**SHORT EXERCISE 1:** Copy word for word the entries from the line containing "Given: Select 刘岩 blue avatar circle" through the end of the entries.

**SOURCE PASSAGE:**
At the International Maritime Organisation (IMO) headquarters this week, governments largely failed to substantively negotiate a controversial set of measures to penalise polluting ships and reward vessels running on clean fuels known as the Net-Zero Framework. The green shipping plan has been aggressively opposed by fossil fuel-producing nations, in particular by the US and Saudi Arabia.

This week, countries delivered statements outlining their views on the measures in a session that ran from Wednesday into Thursday. Then, late on Friday afternoon, they discussed when to negotiate these measures and what proposals they should discuss.

After a lengthy debate, which the talks’ chair Harry Conway joked was confusing, governments agreed to hold a week of behind-closed-door talks from 1 September to 4 September and from 23 November to 27 November.

Following these meetings, which are intended to negotiate disagreements on the NZF and rival watered-down measures proposed by the US and its allies, there will be public talks from November 30 to December 4.

    Last October, talks intended to adopt the NZF provisionally agreed in April 2025 were derailed by the US and Saudi Arabia, who successfully persuaded a majority of countries to vote to postpone the talks by a year.

    Those talks, known as an extraordinary session, are now scheduled to resume on Friday December 4 unless governments decide otherwise in the preceding weeks. While this Friday session will be in the same building with the same participants as the rest of the week’s talks, calling it the extraordinary session is significant as it means the NZF can be voted on.

    Em Fenton, senior director of climate diplomacy at Opportunity Green said that the NZF “has survived but survival is not a victory” and called for it to be adopted later this year “in a way that maintains urgency and ambition, and delivers justice and equity for countries on the frontlines of climate impacts”.

    NZF’s supporters

    The NZF would penalise the owners of particularly polluting ships and use the revenues to fund cleaner fuels, support affected workers and help developing countries manage the transition.

**SHORT EXERCISE 2:** Using only the passage on the shipping talks, decide whether each statement agrees with it. Answer yes or no, and quote the deciding words. (a) The public talks are set for September. (b) The NZF was provisionally agreed in April 2025. (c) The US and Saudi Arabia persuaded a majority of countries to delay the talks by a year.

**ENTRIES SUPPLIED:**
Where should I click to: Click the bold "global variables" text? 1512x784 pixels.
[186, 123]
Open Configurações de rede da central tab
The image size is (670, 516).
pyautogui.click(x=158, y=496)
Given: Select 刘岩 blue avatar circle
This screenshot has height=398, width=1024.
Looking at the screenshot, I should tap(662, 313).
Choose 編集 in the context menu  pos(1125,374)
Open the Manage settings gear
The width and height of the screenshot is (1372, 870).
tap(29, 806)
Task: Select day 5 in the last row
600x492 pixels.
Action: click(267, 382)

**WRITTEN REPLY 1:**
Given: Select 刘岩 blue avatar circle
This screenshot has height=398, width=1024.
Looking at the screenshot, I should tap(662, 313).
Choose 編集 in the context menu  pos(1125,374)
Open the Manage settings gear
The width and height of the screenshot is (1372, 870).
tap(29, 806)
Task: Select day 5 in the last row
600x492 pixels.
Action: click(267, 382)

**WRITTEN REPLY 2:**
(a) No: "there will be public talks from November 30 to December 4."
(b) Yes: "talks intended to adopt the NZF provisionally agreed in April 2025"
(c) Yes: "successfully persuaded a majority of countries to vote to postpone the talks by a year."